Bai Yun, Kang Jian, Song Peter X-K
Department of Biostatistics, University of Michigan, Ann Arbor, Michigan, U.S.A.
Department of Biostatistics and Bioinformatics, Emory University, Atlanta, Georgia, U.S.A.
Biometrics. 2014 Sep;70(3):661-70. doi: 10.1111/biom.12199. Epub 2014 Jun 19.
Spatial-clustered data refer to high-dimensional correlated measurements collected from units or subjects that are spatially clustered. Such data arise frequently from studies in social and health sciences. We propose a unified modeling framework, termed as GeoCopula, to characterize both large-scale variation, and small-scale variation for various data types, including continuous data, binary data, and count data as special cases. To overcome challenges in the estimation and inference for the model parameters, we propose an efficient composite likelihood approach in that the estimation efficiency is resulted from a construction of over-identified joint composite estimating equations. Consequently, the statistical theory for the proposed estimation is developed by extending the classical theory of the generalized method of moments. A clear advantage of the proposed estimation method is the computation feasibility. We conduct several simulation studies to assess the performance of the proposed models and estimation methods for both Gaussian and binary spatial-clustered data. Results show a clear improvement on estimation efficiency over the conventional composite likelihood method.
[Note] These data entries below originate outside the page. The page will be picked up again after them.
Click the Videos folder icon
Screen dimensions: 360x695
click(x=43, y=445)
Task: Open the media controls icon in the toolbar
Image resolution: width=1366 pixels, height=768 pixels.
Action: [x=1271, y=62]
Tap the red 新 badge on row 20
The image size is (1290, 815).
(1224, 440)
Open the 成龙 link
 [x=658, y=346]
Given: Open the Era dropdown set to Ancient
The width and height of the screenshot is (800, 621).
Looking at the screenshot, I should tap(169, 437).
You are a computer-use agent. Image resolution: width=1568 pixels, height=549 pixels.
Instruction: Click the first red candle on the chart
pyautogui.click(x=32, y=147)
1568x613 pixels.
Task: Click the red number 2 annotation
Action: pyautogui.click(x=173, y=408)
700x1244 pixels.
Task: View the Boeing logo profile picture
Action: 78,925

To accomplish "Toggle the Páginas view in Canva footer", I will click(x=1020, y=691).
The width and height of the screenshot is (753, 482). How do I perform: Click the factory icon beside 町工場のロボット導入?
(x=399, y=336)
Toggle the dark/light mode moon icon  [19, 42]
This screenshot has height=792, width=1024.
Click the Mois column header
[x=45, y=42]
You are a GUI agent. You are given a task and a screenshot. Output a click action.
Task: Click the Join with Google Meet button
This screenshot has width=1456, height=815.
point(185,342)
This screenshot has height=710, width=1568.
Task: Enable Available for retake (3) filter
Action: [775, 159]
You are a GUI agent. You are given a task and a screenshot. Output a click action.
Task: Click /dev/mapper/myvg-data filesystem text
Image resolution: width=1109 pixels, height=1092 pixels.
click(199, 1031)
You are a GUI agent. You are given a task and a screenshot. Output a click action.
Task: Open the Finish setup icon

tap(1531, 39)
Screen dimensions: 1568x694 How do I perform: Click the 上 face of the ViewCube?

An illustrative data example is included to motivate and demonstrate the proposed method.
空间聚类数据是指从空间聚类的单元或个体中收集的高维相关测量值。这类数据在社会科学和健康科学研究中经常出现。我们提出了一个统一的建模框架,称为地理Copula,以刻画各种数据类型(包括连续数据、二元数据和计数数据等特殊情况)的大规模变异和小规模变异。为了克服模型参数估计和推断中的挑战,我们提出了一种有效的复合似然方法,其估计效率源于构建超识别联合复合估计方程。因此,通过扩展广义矩方法的经典理论,发展了所提出估计的统计理论。所提出估计方法的一个明显优点是计算可行性。我们进行了几项模拟研究,以评估所提出的模型和估计方法对高斯和二元空间聚类数据的性能。结果表明,与传统复合似然方法相比,估计效率有明显提高。还给出了一个说明性数据示例,以激发和演示所提出的方法。